**YOUR GOAL**
Go through the entries below and count the lines holding the word "Expand". Reply with only the number, please.

**DATA FOR THIS TASK**

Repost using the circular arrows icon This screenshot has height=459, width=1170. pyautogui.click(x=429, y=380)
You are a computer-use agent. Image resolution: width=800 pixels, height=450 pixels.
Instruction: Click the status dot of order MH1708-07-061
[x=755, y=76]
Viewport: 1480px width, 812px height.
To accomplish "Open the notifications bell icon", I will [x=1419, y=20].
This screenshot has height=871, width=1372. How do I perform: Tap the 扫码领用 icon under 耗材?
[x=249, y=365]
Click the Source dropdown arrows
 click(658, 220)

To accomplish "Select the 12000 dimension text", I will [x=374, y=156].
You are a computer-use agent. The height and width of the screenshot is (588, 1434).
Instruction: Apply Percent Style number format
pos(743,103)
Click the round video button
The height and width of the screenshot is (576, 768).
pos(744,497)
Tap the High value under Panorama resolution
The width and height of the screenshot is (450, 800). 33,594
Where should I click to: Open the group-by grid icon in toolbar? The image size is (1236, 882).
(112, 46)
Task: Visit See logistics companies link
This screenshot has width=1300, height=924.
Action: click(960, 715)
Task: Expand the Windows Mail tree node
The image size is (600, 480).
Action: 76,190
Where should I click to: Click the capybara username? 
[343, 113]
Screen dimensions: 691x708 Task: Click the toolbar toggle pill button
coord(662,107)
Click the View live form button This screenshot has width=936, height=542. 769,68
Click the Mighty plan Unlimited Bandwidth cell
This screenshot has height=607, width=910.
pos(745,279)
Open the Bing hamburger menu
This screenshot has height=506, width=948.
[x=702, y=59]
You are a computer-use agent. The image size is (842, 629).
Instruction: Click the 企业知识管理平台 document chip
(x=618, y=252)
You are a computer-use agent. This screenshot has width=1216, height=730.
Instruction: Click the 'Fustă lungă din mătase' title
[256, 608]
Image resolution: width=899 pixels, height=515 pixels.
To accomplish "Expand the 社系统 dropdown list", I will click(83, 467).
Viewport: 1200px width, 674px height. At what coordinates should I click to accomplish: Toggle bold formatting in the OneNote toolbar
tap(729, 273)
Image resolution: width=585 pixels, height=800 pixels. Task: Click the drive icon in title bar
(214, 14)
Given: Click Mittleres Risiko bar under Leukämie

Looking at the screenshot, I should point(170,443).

**RESULT**
2